Der Dreikönigstag, also der 6. Januar, ist in Spanien ein offizieller Feiertag – und für die Kinder ein zweites Weihnachten. Traditionell bringen hier nämlich die Drei Könige die Geschenke – was ja auch logisch ist. Schließlich sollen die Männer aus dem Morgenland dem Stern von Bethlehem gefolgt sein, um dem neu geborenen Jesuskind ihre Aufwartung zu machen. Mit Gold, Weihrauch und Myrrhe.

In der Nacht zum Dreikönigstag stellen die Kinder ihre blitzeblank geputzten Schuhe an die Tür oder aufs Fensterbrett.

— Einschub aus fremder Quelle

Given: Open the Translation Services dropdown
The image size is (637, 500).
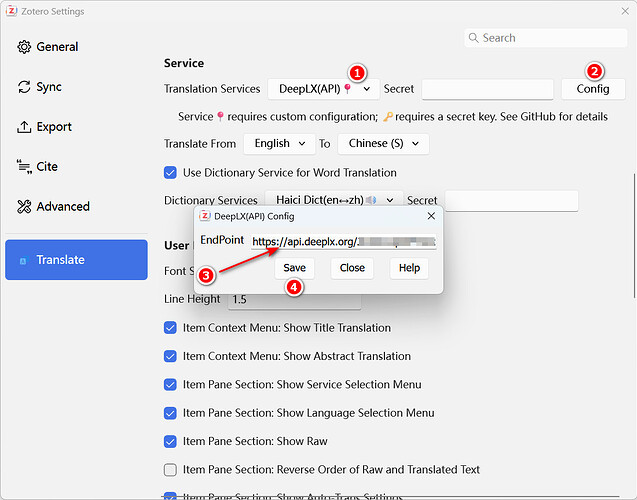Looking at the screenshot, I should coord(322,89).
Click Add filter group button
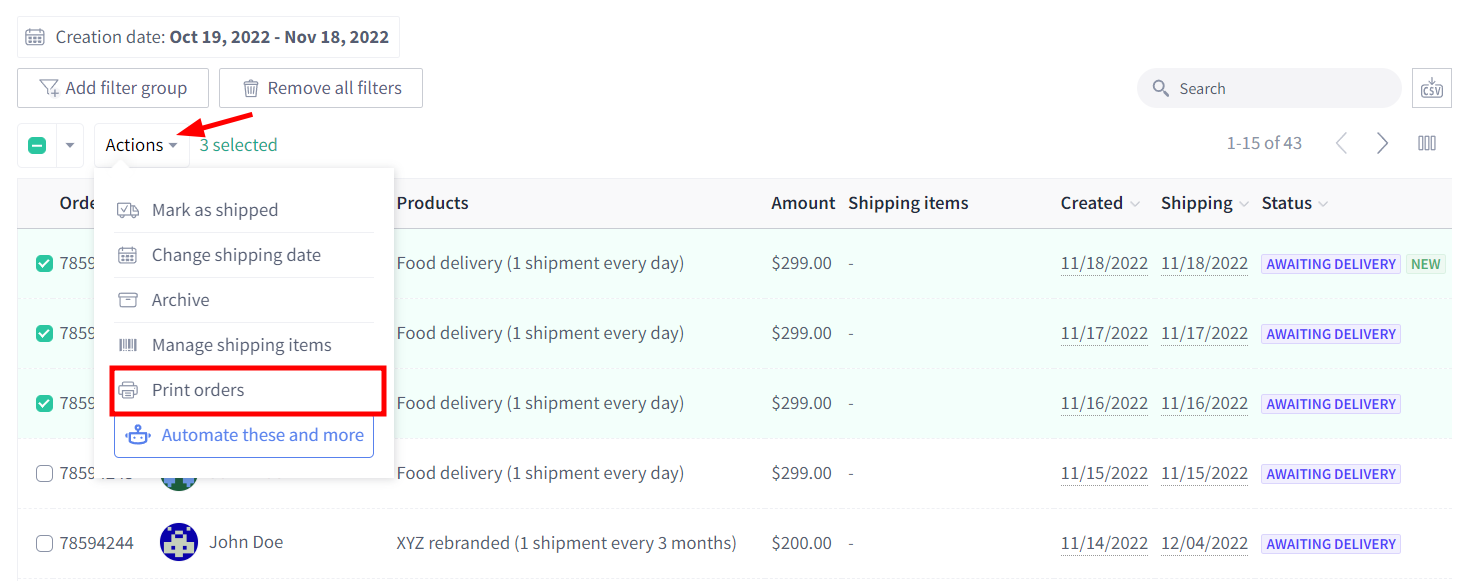Viewport: 1460px width, 581px height. pos(113,88)
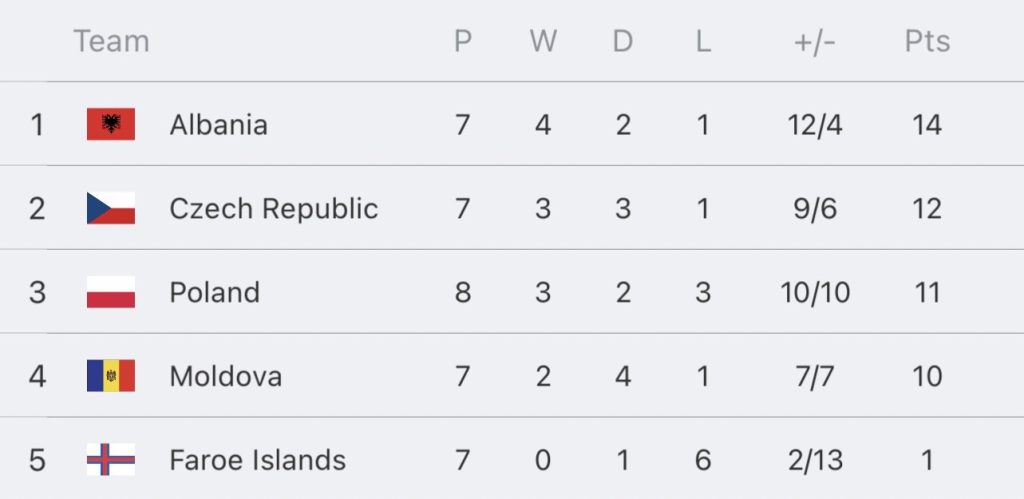This screenshot has width=1024, height=499.
Task: Tap the Albania flag icon
Action: coord(111,124)
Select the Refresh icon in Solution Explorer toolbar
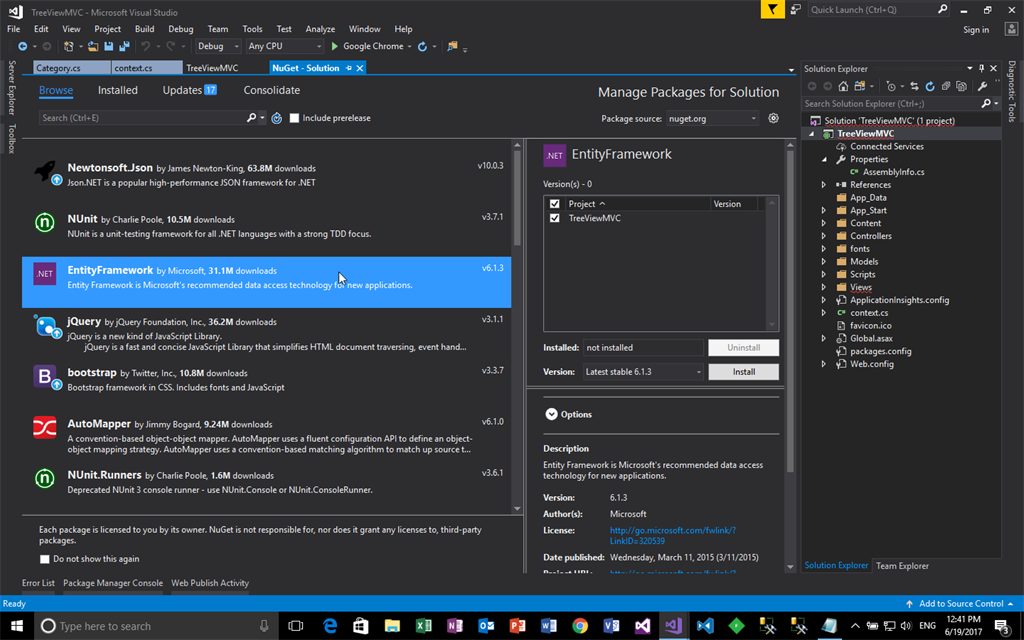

Oft sind die Schuhe mit Heu oder Getreide gefüllt – als Futter für die müden Kamele. Manchmal stellt man noch eine Schale Wasser dazu und ein paar Bonbons für die Könige. Futter und Süßigkeiten sind dann am nächsten Morgen weg – und die Schuhe dafür mit Geschenken gefüllt. War ein Kind allerdings nicht nur brav, findet es in seinen Schuhen auch carbón vor: Kohle. Das Zeug ist schwarz und hässlich, entpuppt sich aber als süße Schleckerei.

Nach alter Sitte wird am 6. Januar auch der roscón de Reyes angeschnitten, eine Art Königskrone aus Hefeteig, verziert mit »Edelsteinen« aus kandierten Früchten. Gern backt man auch eine Münze, eine Bohne oder eine kleine Spielfigur für die Kinder ein. Wer die Gabe in seinem Kuchenstück findet, bekommt eine goldene Krone und darf sich diese für den Festtag aufsetzen.

2020 haben wir die Ankunft der Drei Könige mit dem Schiff in Jávea erleben dürfen. Das war toll.